■ **EXERCISE BRIEF**
The whole of the material needs to be repeated exactly, line for line.

★ ★ ★

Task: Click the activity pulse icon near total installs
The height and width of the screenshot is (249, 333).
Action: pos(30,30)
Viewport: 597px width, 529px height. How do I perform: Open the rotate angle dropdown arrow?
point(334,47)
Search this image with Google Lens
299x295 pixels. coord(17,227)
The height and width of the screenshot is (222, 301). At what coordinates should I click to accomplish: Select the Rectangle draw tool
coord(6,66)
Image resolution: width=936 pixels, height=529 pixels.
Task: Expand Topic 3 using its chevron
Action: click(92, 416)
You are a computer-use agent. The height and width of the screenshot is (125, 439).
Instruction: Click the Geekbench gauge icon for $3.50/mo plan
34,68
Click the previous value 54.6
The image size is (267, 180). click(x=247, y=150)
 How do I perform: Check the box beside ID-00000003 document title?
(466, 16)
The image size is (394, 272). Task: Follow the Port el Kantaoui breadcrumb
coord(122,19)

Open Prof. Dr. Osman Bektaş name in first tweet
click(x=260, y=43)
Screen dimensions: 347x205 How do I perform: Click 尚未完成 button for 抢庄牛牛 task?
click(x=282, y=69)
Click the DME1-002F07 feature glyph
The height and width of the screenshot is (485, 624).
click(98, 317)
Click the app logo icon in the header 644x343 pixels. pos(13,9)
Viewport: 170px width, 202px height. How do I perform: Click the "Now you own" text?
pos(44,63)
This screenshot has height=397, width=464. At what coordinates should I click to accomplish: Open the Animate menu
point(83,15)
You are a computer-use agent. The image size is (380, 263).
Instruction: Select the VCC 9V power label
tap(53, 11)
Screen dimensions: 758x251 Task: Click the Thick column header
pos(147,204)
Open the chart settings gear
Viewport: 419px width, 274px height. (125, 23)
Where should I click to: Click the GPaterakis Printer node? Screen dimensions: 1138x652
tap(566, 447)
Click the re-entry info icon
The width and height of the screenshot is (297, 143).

★ ★ ★

■ **TASK ANSWER**
Task: Click the activity pulse icon near total installs
The height and width of the screenshot is (249, 333).
Action: pos(30,30)
Viewport: 597px width, 529px height. How do I perform: Open the rotate angle dropdown arrow?
point(334,47)
Search this image with Google Lens
299x295 pixels. coord(17,227)
The height and width of the screenshot is (222, 301). At what coordinates should I click to accomplish: Select the Rectangle draw tool
coord(6,66)
Image resolution: width=936 pixels, height=529 pixels.
Task: Expand Topic 3 using its chevron
Action: click(92, 416)
You are a computer-use agent. The height and width of the screenshot is (125, 439).
Instruction: Click the Geekbench gauge icon for $3.50/mo plan
34,68
Click the previous value 54.6
The image size is (267, 180). click(x=247, y=150)
 How do I perform: Check the box beside ID-00000003 document title?
(466, 16)
The image size is (394, 272). Task: Follow the Port el Kantaoui breadcrumb
coord(122,19)

Open Prof. Dr. Osman Bektaş name in first tweet
click(x=260, y=43)
Screen dimensions: 347x205 How do I perform: Click 尚未完成 button for 抢庄牛牛 task?
click(x=282, y=69)
Click the DME1-002F07 feature glyph
The height and width of the screenshot is (485, 624).
click(98, 317)
Click the app logo icon in the header 644x343 pixels. pos(13,9)
Viewport: 170px width, 202px height. How do I perform: Click the "Now you own" text?
pos(44,63)
This screenshot has height=397, width=464. At what coordinates should I click to accomplish: Open the Animate menu
point(83,15)
You are a computer-use agent. The image size is (380, 263).
Instruction: Select the VCC 9V power label
tap(53, 11)
Screen dimensions: 758x251 Task: Click the Thick column header
pos(147,204)
Open the chart settings gear
Viewport: 419px width, 274px height. (125, 23)
Where should I click to: Click the GPaterakis Printer node? Screen dimensions: 1138x652
tap(566, 447)
Click the re-entry info icon
The width and height of the screenshot is (297, 143).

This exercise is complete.